Caribbean Spiny Lobster- An important fisheries species, the lobster is a highly-prized shellfish. Read more about them, here. They do not have large front claws like those found further north off the coast of Maine, but instead have two hard spines. Look for them hiding under crevices on the sea floor.
Queen Conch- Another species that is largely harvested for the fisheries industry. The beautiful shells can reach 12 inches in length.
Octopus- The intelligent octopi are masters at disguise and evasion. Watch them closely and you may see subtle or drastic color changes. They are most often seen on night snorkels, as they are largely nocturnal. The most common species to see is the Caribbean Reef Octopus.
Barrel Sponge- These simple animals can be quite impressive to see.
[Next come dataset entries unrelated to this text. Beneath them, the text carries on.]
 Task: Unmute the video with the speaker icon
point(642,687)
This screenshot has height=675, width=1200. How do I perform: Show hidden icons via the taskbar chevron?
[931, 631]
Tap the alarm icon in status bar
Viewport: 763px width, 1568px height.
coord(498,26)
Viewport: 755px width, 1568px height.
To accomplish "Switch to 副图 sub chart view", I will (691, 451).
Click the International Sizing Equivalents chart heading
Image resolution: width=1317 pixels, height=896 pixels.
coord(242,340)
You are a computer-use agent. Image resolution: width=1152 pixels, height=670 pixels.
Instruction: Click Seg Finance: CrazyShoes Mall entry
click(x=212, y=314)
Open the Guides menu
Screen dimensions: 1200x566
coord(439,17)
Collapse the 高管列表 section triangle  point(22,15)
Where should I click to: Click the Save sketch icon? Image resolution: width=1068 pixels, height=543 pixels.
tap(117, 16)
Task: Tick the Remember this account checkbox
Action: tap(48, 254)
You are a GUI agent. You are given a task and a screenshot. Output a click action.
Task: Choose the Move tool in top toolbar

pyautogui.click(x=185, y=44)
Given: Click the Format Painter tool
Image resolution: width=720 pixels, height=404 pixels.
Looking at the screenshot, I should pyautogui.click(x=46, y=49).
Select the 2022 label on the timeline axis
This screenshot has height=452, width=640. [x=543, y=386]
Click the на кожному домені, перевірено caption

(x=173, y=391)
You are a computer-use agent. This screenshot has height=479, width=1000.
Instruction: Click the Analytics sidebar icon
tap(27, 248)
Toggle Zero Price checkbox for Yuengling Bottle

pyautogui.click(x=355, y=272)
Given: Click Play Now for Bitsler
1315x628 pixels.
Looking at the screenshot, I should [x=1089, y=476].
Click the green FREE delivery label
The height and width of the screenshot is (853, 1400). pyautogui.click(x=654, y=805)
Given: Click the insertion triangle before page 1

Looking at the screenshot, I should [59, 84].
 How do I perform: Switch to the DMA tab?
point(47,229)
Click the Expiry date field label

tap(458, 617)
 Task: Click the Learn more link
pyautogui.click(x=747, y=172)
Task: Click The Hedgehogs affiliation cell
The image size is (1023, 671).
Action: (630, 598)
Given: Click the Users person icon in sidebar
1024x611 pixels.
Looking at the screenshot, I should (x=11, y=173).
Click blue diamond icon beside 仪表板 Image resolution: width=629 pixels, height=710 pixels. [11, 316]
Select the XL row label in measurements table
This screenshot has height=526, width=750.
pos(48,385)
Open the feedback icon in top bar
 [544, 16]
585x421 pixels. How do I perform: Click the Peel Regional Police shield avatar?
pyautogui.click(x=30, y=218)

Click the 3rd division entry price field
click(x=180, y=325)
Varying from under a foot to over six feet long, there are many species of barrel sponge. They come in a range of colors, and add a bright pop to an already dynamic reef system.
Jellyfish- You can see a few species of jellies on the reef. Do keep your distance if you see one, as their stinging nematocysts are quite painful when touched. Ask your guide to point out the unique Mangrove Upside-down Jelly.
Christmas Tree Worm- A type of tube worm found in living coral formations. As the name suggests, the shape is festive! They are sensitive to movement and will quickly retract their crowns. Look closely in the nooks and crannies of coral and you are sure to spot these.
Green Sea Turtle- These docile sea turtles are a highlight for any dive or snorkel. Watch the light play off their shells as they swim or feed on the turtle grass growing in the shallows.
West Indian Manatee- The magic of seeing a manatee in the wild is something that not everyone gets to experience. Belize is lucky to still have a population in the coastal waters, and has ongoing efforts to conserve this species.
Atlantic Bottlenose Dolphin- Watch for dolphins playing in the wake of your dive boat, swimming near the coast at sunset, or even hunting fish on the reef. The delight of seeing dolphins frolicking can cheer up any bad mood.
For ideas on where to do the best snorkeling, click here. Always remember to use good etiquette when snorkeling and diving. Our best tips for being a benevolent visitor under the sea, here. Remember to go slow and look at all the tiny details. You’ll be amazed at the many creatures you’ll see!